Проходя на свое место, халат ее зацепился за что-то, она старательно, не торопясь, выпростала его и села.
Накурившись, между солдатами завязался разговор.
В чем же дело? Толстой вряд ли относится к тому кругу малограмотных людей, к которому принадлежит чеховский Ярмонкин, написавший в жалобную книгу по поводу шляпы. Как-никак, граф имел в детстве собственных домашних учителей, блестяще владел иностранными языками… Вот иностранные языки-то его и подвели. Вернее, один конкретный язык – французский. Во французском языке подобные конструкции достаточно распространены. Деепричастному обороту там соответствует герундий с предлогом en, и такой оборот может употребляться без прямого согласования с подлежащим. Сами французы до сих пор не решили, правильно такое употребление или нет, но традиция его весьма почтенная:
L’appétit vient en mangeant, la soif s’en va en buvant. – Буквально: Аппетит приходит, поедая; жажда приходит, выпивая.

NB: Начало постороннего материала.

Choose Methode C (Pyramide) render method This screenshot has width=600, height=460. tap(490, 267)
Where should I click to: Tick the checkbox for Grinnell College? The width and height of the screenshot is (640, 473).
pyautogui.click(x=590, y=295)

…en voyageant jour et nuit, il suffirait de sept jours pour traverser l’Afrique. – Буквально: путешествуя день и ночь, требовалось семь дней, чтобы пересечь Африку.

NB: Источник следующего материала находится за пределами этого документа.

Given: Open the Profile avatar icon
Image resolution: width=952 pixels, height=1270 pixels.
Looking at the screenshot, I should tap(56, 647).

Tout en écoutant son mari qui parlait d’un air grave, l’œil de Mme de Rênal suivait avec inquiétude les mouvements de trois petits garçons. – Буквально: Слушая своего мужа, который говорил с важным видом, взгляд г-жи де Реналь с беспокойством следил за движениями трех малышей.
En descendant de la carriole, le cœur lui battait bien fort… – Буквально: Слезая с телеги, его сердце сильно заколотилось…
Конечно же, ест не аппетит и пьет не жажда – ест и пьет человек, к которому они приходят; с телеги слезает не сердце, а персонаж, у которого заколотилось сердце; слушает не взгляд, а беспокойная мамаша, наблюдающая за детьми. Что касается примера из Жюля Верна, по-русски он и вовсе звучит бессмысленно, так как требовалось – глагол безличный и у него не может быть деепричастия (путешествовать день и ночь может только кто-то, а в этом предложении действующего лица нет).